Aufklärungsarbeit und angepasste Ernährungsempfehlungen könnten dazu beitragen, den Konsum von zuckerhaltigen Getränken zu senken. So könnten auch Richtlinien geändert werden, um den flüssigen Zucker als besonders gesundheitsschädlich hervorzuheben und Konsumenten auf die Vorteile des Zuckeressens im Rahmen vollwertiger Lebensmittel hinzuweisen. Darüber hinaus könnten diese Erkenntnisse Auswirkungen auf die Lebensmittelindustrie und gesetzgeberische Maßnahmen haben. Zum Beispiel könnten Beschränkungen für zuckerhaltige Getränke, wie höhere Steuern, strengere Werbebeschränkungen oder verbesserte Kennzeichnungen, mehr Akzeptanz finden. Gleichzeitig könnte die Förderung von ganzen Früchten und lebensmittelbasierten Zuckern als gesündere Alternativen vorangetrieben werden.
Auch in der persönlichen Ernährungspraxis empfiehlt es sich, den Konsum von Softdrinks, Fruchtsäften und ähnlichen Getränken kritisch zu betrachten. Wer auf eine gesunde Ernährung achten möchte, sollte solche Getränke möglichst vermeiden oder zumindest stark einschränken. Stattdessen sind der Verzehr ganzer Früchte, Milchprodukte und anderer vollwertiger Nahrungsmittel zu bevorzugen, die Zucker enthalten, aber zugleich wertvolle Nährstoffe und Ballaststoffe liefern. Die BYU-Studie stellt einen wichtigen Schritt dar, um das komplexe Zusammenwirken von Zuckerform, Stoffwechsel und Gesundheitsrisiken besser zu verstehen. Zukünftige Forschungen könnten weitere Klarheiten schaffen, etwa indem sie mögliche Unterschiede zwischen verschiedenen Arten von Zucker in Getränken untersuchen oder den Einfluss zusätzlicher Inhaltsstoffe erforschen.

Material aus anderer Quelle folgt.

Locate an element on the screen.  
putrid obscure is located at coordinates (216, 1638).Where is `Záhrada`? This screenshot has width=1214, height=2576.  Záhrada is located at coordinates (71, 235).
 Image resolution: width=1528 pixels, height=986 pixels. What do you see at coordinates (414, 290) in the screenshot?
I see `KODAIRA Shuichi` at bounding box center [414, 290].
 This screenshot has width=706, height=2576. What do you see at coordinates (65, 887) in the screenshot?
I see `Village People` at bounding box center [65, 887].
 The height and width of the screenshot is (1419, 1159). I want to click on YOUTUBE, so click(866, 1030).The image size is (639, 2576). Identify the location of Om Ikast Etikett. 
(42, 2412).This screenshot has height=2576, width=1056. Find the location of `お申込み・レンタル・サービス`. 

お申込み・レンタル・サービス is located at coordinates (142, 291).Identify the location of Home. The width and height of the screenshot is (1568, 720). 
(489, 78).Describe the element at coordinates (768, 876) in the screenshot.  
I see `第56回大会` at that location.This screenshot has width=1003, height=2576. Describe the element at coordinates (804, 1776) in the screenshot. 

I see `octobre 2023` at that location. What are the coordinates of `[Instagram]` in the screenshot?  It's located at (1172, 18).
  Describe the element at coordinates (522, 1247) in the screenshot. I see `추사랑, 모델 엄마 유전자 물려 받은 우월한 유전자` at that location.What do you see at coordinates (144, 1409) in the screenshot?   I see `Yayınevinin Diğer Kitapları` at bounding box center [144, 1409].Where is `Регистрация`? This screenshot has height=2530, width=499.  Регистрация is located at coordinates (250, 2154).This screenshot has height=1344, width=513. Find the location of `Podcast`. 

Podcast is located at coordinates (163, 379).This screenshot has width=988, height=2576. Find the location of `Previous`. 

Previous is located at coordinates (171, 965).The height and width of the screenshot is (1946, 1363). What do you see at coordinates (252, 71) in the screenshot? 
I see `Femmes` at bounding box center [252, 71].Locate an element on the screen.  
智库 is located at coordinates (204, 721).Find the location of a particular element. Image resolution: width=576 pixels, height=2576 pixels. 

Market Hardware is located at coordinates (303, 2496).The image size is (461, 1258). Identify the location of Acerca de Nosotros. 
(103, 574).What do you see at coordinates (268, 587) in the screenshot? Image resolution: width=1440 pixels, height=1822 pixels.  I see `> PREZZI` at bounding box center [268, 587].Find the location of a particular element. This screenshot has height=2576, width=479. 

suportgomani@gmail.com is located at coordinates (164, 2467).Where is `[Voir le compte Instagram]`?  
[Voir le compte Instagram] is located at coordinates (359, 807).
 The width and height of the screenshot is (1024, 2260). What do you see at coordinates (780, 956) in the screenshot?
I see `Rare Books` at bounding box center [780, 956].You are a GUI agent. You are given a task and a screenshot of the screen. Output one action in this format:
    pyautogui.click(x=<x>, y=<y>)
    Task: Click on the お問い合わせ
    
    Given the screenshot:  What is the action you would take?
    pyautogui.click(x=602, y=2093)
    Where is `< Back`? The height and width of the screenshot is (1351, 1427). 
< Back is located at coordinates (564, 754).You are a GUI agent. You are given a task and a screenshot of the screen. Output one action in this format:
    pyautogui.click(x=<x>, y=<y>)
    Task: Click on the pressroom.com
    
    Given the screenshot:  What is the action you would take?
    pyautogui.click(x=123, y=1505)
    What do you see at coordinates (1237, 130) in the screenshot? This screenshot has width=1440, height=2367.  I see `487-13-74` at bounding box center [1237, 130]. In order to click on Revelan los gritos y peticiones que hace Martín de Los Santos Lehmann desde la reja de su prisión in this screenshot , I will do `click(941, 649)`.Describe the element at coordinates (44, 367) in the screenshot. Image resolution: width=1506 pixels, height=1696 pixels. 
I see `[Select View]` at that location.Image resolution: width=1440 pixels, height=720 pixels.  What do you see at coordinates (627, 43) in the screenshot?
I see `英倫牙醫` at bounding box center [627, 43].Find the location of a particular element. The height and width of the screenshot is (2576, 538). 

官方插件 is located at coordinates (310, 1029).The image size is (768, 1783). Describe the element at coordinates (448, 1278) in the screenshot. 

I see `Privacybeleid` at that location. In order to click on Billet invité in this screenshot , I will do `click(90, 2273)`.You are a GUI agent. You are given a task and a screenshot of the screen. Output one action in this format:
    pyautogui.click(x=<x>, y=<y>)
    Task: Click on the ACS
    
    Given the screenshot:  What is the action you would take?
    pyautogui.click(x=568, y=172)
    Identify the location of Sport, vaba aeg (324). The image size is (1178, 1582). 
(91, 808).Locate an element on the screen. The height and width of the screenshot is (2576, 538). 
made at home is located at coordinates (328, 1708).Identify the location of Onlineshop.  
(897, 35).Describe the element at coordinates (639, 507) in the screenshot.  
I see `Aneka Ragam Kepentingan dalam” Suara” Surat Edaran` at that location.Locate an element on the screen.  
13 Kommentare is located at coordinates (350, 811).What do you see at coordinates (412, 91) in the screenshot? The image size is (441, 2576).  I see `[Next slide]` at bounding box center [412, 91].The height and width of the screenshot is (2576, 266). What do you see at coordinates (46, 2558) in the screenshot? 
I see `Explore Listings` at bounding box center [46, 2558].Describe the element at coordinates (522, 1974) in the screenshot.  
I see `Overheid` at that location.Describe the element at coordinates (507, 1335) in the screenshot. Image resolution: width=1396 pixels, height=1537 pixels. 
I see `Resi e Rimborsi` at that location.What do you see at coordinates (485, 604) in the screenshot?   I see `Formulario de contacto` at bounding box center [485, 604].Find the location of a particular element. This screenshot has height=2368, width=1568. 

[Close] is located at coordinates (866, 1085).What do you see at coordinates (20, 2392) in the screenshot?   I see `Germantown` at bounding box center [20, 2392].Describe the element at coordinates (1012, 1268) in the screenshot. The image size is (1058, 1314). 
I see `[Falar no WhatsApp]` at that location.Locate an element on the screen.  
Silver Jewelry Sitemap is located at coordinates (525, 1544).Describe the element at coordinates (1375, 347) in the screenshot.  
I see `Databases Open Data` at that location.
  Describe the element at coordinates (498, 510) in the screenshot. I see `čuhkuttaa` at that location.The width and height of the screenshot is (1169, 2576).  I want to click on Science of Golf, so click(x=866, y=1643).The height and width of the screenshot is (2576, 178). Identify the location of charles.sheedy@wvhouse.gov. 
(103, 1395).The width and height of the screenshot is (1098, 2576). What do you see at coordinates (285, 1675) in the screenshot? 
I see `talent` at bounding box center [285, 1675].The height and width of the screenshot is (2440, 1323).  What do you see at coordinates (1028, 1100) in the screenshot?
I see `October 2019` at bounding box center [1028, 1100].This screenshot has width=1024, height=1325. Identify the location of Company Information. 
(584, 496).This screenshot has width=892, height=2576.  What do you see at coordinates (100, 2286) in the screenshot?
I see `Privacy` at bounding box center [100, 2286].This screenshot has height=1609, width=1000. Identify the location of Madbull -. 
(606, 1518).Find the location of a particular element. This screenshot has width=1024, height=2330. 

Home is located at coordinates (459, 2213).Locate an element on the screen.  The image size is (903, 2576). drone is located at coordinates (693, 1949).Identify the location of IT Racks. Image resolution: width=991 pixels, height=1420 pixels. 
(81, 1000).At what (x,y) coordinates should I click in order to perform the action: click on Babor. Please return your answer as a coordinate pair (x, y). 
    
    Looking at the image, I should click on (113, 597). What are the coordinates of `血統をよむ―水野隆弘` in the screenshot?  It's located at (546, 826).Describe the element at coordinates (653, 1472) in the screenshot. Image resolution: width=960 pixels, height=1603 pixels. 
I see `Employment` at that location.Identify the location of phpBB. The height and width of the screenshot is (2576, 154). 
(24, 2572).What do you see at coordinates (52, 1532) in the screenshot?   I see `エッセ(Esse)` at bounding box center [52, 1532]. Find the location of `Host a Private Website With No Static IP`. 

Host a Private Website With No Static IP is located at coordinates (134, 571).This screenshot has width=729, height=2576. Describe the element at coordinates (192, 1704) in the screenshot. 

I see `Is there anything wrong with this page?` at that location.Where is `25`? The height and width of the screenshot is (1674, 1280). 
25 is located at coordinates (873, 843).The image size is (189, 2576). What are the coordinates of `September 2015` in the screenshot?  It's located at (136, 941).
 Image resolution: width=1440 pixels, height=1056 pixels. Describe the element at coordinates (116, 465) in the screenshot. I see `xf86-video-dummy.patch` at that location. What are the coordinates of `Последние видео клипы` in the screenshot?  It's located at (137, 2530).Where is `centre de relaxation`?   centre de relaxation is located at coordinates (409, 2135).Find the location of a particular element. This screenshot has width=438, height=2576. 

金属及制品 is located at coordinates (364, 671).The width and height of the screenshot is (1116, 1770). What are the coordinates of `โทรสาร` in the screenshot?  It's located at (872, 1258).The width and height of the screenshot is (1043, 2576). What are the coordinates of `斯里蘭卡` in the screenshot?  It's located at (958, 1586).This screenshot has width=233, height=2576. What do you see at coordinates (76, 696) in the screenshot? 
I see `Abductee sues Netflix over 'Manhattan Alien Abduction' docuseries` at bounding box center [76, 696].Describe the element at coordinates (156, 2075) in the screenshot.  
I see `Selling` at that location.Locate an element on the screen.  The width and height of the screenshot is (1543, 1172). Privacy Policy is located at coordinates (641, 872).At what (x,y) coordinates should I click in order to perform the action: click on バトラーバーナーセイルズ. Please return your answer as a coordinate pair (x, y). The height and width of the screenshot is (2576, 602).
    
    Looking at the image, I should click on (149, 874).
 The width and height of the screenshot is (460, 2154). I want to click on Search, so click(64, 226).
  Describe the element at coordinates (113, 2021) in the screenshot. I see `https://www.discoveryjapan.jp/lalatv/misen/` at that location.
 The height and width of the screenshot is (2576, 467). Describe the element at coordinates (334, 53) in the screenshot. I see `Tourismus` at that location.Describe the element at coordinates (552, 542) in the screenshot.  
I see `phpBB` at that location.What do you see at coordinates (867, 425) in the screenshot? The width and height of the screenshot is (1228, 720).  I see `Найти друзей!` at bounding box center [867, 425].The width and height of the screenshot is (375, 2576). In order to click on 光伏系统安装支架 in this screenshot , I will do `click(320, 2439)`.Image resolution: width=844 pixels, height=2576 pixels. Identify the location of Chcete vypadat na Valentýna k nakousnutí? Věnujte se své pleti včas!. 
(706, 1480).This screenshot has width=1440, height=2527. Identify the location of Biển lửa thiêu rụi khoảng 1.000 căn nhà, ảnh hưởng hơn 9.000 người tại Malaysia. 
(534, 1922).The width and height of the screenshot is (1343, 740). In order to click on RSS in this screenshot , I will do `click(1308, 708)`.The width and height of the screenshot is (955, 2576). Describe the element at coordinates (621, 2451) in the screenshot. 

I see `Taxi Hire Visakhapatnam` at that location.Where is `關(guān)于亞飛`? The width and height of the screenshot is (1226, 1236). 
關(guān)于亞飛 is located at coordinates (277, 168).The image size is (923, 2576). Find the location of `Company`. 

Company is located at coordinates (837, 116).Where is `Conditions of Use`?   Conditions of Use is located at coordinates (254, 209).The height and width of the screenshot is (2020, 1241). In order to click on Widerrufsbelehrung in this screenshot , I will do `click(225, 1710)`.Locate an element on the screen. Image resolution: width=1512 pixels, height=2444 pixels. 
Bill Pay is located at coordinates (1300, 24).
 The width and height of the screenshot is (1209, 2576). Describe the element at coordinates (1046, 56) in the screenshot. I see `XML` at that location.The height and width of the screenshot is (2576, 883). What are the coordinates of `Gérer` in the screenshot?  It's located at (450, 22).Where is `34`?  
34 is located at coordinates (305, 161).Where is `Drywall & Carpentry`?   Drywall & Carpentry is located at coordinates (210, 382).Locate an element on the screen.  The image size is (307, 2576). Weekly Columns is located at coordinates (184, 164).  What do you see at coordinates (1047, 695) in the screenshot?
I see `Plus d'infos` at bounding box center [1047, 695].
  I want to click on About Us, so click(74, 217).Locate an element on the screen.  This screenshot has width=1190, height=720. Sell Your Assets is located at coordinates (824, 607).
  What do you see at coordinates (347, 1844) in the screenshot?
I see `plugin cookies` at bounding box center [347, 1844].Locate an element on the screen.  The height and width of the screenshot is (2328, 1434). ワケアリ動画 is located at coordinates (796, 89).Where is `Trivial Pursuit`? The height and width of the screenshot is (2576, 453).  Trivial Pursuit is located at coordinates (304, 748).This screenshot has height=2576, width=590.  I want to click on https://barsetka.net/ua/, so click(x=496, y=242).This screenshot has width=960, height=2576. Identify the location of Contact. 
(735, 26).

Bis dahin ist eines sicher: Zucker in flüssiger Form ist aus gesundheitlicher Sicht das größere Risiko und sollte mit besonderer Vorsicht konsumiert werden. Insgesamt verdeutlichen die aktuellen wissenschaftlichen Ergebnisse, dass es entscheidend ist, nicht nur auf die Menge des Zuckers sondern vor allem auch auf seine Quelle und Form zu achten. Zucker zu trinken stellt eine deutlich höhere Gesundheitsgefahr dar als Zucker zu essen, und diese Erkenntnis sollte in Ernährungsempfehlungen, öffentlichen Gesundheitskampagnen und der alltäglichen Ernährungsweise stärker berücksichtigt werden.